Le rouge & le noir 1 – Katsura Komachi

le rouge et le noir 1 katsura komachi

KATSURA Komachi 桂小町
ISBN: 9782368777015
Boy’s love IDP, 2020
ISBN: 9784796410304 (JP)
Kaiosha, 2017 (JP)
Manga
Ero-mètre: juste ce qu'il faut
Recommandation: beaucoup

L’histoire de Yamato et Yukio, à 17 ans, juste avant qu’ils ne deviennent yakuza.

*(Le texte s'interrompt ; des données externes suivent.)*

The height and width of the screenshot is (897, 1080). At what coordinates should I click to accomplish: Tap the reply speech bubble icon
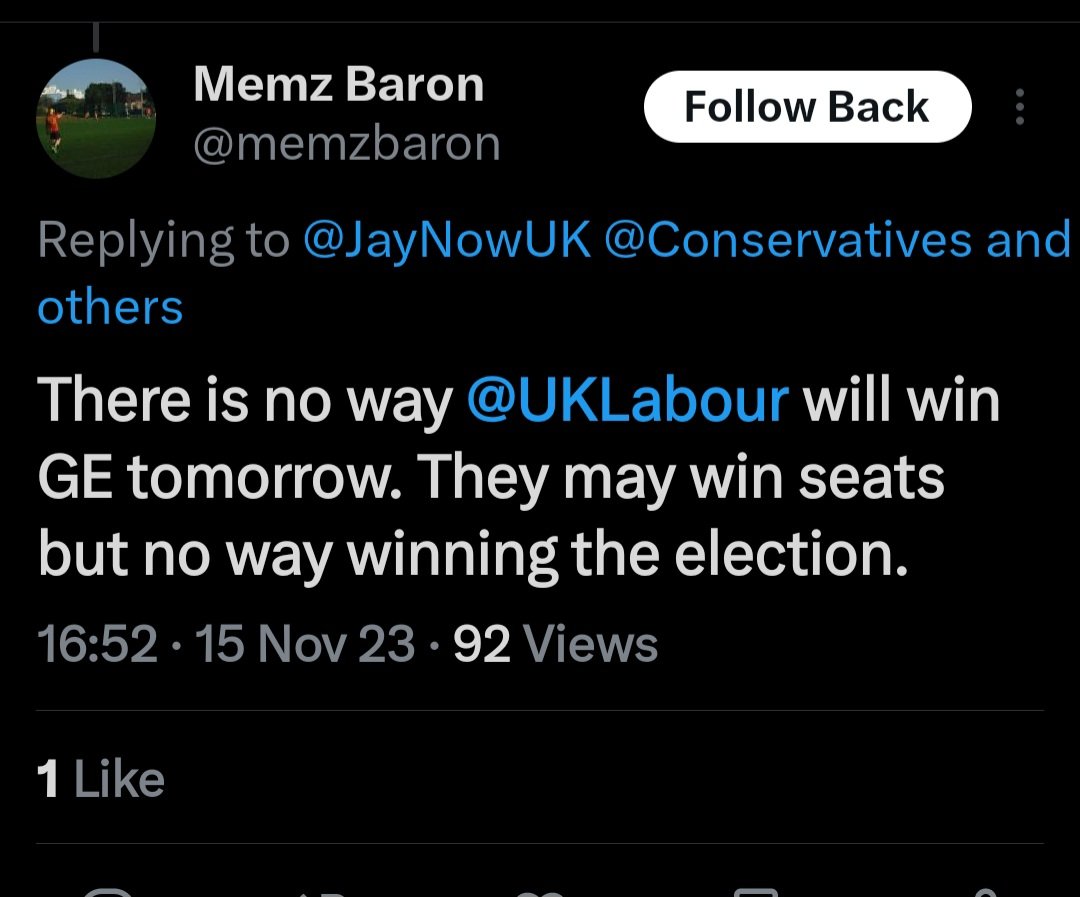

Katsura Komachi sensei offre une préquelle de Rouge développant l’histoire des fils de yakuza Yukio et Yamato. Par contre, elle se contente d’installer, dans ce premier tome, le contexte de leur relation puis la situation du clan. Elle décrit également la psychologie de ses deux protagonistes. Alors que Yamato conserve un côté capricieux, il s’avère être mûr et réfléchi pour son âge. Yukio, quant à lui, est très intelligent mais se retrouve pris entre sa mission confiée par son père et ses sentiments. Leur relation est pour l’instant bancale, influencée par leur place dans le clan. La narration alterne entre les deux amis. Ce récit occupe la première moitié du volume, l’autre moitié étant consacrée à la suite de Rouge. Ai apporte une touche de douceur et d’humour dans cette romance assez sombre. Il s’ouvre de plus en plus et il est agréable de le voir s’épanouir avec Nagato.

La mangaka dessine des personnages longilignes aux traits fins. Elle a tendance à faire des oreilles pointues qui donnent un certain charme à ses personnages. De même, la bouche d’Ai est pulpeuse et ses différentes moues sont craquantes. L’absence de pupille dans le regard de Yamato lui confère un air très sensuel. Les décors sont très présents. Les trames servent principalement à la coloration et aux ombres, donnant un côté réaliste. De gros plans et les cadrages cachent les détails dans les scènes érotiques. Les illustrations couleurs sont magnifiques, surtout la double page mettant en avant les tatouages des deux lycéens, avec une dominance de rouge et noir.

En résumé

Le rouge et le noir: En fouillant dans le coffre-fort du bureau de son père, Yahagi Yukio (8 ans) découvre qu’il est un yakuza. Devenu adolescent, il rencontre dans leur jardin Bidô Yamato, le fils du chef de leur clan, tandis qu’il critiquait ouvertement les changements de direction du groupe mafieux. D’abord mis en garde par le visiteur, ils commencent par se bagarrer. Ils développent ensuite une forte amitié, allant jusqu’à se prêter allégeance en échangeant une coupe de saké. En effet, le père de Bidô étant atteint d’un cancer, son fils est déterminé à prendre la suite du clan. Yukio (17 ans) décide alors de suivre son ami, même dans le lycée de délinquants Yashima…
ROUGE Apprendre à aimer / High score night!! / La paume de ces mains: Au festival scolaire, Nagato entraperçoit une belle jeune fille en marinière. Alors qu’il a invité des camarades de son ancien lycée, il trouve ces dernières en compagnie de Kaga Ai. Au fil d’une discussion sur le passé de Nagato, Ai apprend l’existence de Rena, l’ex de Nagato. Légèrement jaloux, il craque ensuite en entendant la description de la fille qui a fasciné son amant quelques heures auparavant, se reconnaissant…

En conclusion

Cette préquelle est plaisante à lire, malgré l’ambiance assez lourde. C’est un réel plaisir de découvrir l’évolution positive du couple de Nagato et Ai. La relation entre Yukio et Yamato se met doucement en place mais l’intrigue est suffisamment développée pour nous maintenir en haleine et nous donner envie de lire rapidement la suite. Un conseil: achetez les deux tomes ensemble. C’est très dur de ne pas les lire à la suite!